Estacionamento gratuito em supermercado


Resumo escrito por:Shamash
Estacionamento gratuito em hipermercados e em shopping centers – um sonho distante
Aos preguiçosos, adianto que não há lei vigente que garanta o direito à gratuidade em estacionamento de hipermercados e shopping centers.

Todavia, não há como se negar a existência de leis pelo Brasil afora que garantam direitos semelhantes – cita-se, por exemplo, a Lei Estadual do PR nº 15.333/06, que garante aos estudantes de faculdades, de universidades ou de centros universitários, a gratuidade ao estacionamento daquelas instituições, todavia, a normal não tem aplicação em instituições privadas (ADIN 399.509-7 TJPR, julgada em 25/09/07).

Ora, mas por que todas as leis criadas não detêm mais eficácia?

Considerando que até a presente data a situação foi apenas regulamentada por Lei Estadual, Municipal ou Distrital, a resolução é simples: esses entes federativos não detêm competência para regulamentarem matéria de Direito Civil, cuja situação apenas a União pode disciplinar, ou seja, a Lei Federal regula materialmente o direito de propriedade e as Leis Estaduais, Municipais ou Distritais, apenas exercem as medidas de polícia administrativa, observando, por óbvio, os parâmetros ditados pela lei hierarquicamente superior.

É relevante lembrar que a intervenção do Poder Público na propriedade particular tem, por escopo principal, a proteção aos interesses da sociedade, mas que não pode ser exercida diretamente pelos Municípios, Estados ou Distrito Federal.

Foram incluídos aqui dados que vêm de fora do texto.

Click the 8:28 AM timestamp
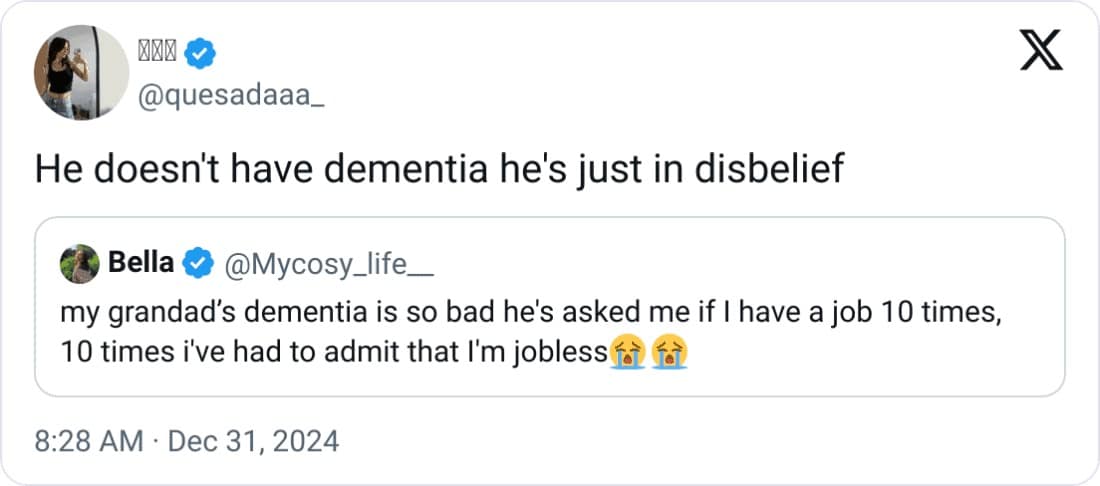Viewport: 1100px width, 486px height. point(89,440)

Esses entes federativos podem, por exemplo, determinar que um estabelecimento comercial garanta, no mínimo, 5% das suas vagas para idosos, gestantes, pessoas portadores de necessidades especiais, mas não podem impor que elas gozem de isenção da taxa.

As leis criadas com a finalidade de garantir a determinadas pessoas a gratuidade do estacionamento, contra determinados estabelecimentos e mediante condições, impõe inegavelmente limitação genérica ao exercício do direito de propriedade.

Aliás, não se trata apenas de limitação ao direito de propriedade, mas também à livre iniciativa e à livre concorrência.

Dessa forma, cada empresário poderá adotar a modalidade de utilização da área como bem entender, praticando a gratuidade, mediantes condições, ou não. Também não se nega o efeito que produz nas ruas, ou seja, de reduzir o número de veículos estacionados nas ruas, assim como, de ser importante artifício ao estabelecimento comercial, posto que, quanto mais sofisticado o estacionamento e facilidades proporcionar, maiores são as chances de atrair mais clientes.

Importante lembrar que a autonomia empresarial não é sinônimo de “autoritarismo empresarial”, ou seja, “clientes legais” não pagam e “clientes chatos” ou que não dão gorjeta, devem pagar estacionamento; todo critério deve ser objetivo, claro e englobar pessoas incertas, mas que são semelhantes quanto aquelas condições; qualquer prática discriminatória é punível e o lesado pode buscar seus direitos judicialmente.

Nesse ínterim, poderia se perguntar: mas e o direito do consumidor, não estaria sendo violado?

Não! A questão, conforme explicado alhures, é de limitação ao direito de propriedade, à liberdade econômica.
Ainda que se possa aduzir que a gratuidade possa beneficiar um grande número de consumidores, é convicção superficial. Na verdade, se busca o benefício de minoria, em detrimento de tantos outros consumidores que vão àqueles estabelecimentos pelos mais diversificados meios.

O comerciante, obrigado arcar com todos os custos, por uma questão lógica, teria que repassar aquele custo aos lojistas e estes aos produtos, produzindo uma nefasta reação em cadeia, portanto, lesando os consumidores ao invés de os beneficiarem.

A questão poderia ser resolvida, talvez, com incentivos fiscais.

Enquanto aqueles entes federativos tentam, incessantemente, manter uma lei que garanta o direito à gratuidade nos estacionamentos de shopping e hipermercados, na seara federal, se arrasta há anos o Projeto de Lei nº 2.889/97, que nunca consegue ser votado porque sempre acontece um problema: apensamento de outro projeto com matéria semelhante; quórum insuficiente para o julgamento; retirado de pauta por questões regimentais; etc.
E pior, por mais que a União tenha competência para criar a tão esperada lei, talvez o seu fim seja o mesmo das demais: perda da eficácia por inconstitucionalidade material, por violação ao direito de propriedade e demais preceitos constitucionais já citados acima.

Assim, diante da ausência de Lei Federal acerca do tema, toda Lei Estadual, Municipal ou Distrital estará enfada a perda de sua eficácia, por ser inconstitucional (quanto à “forma”).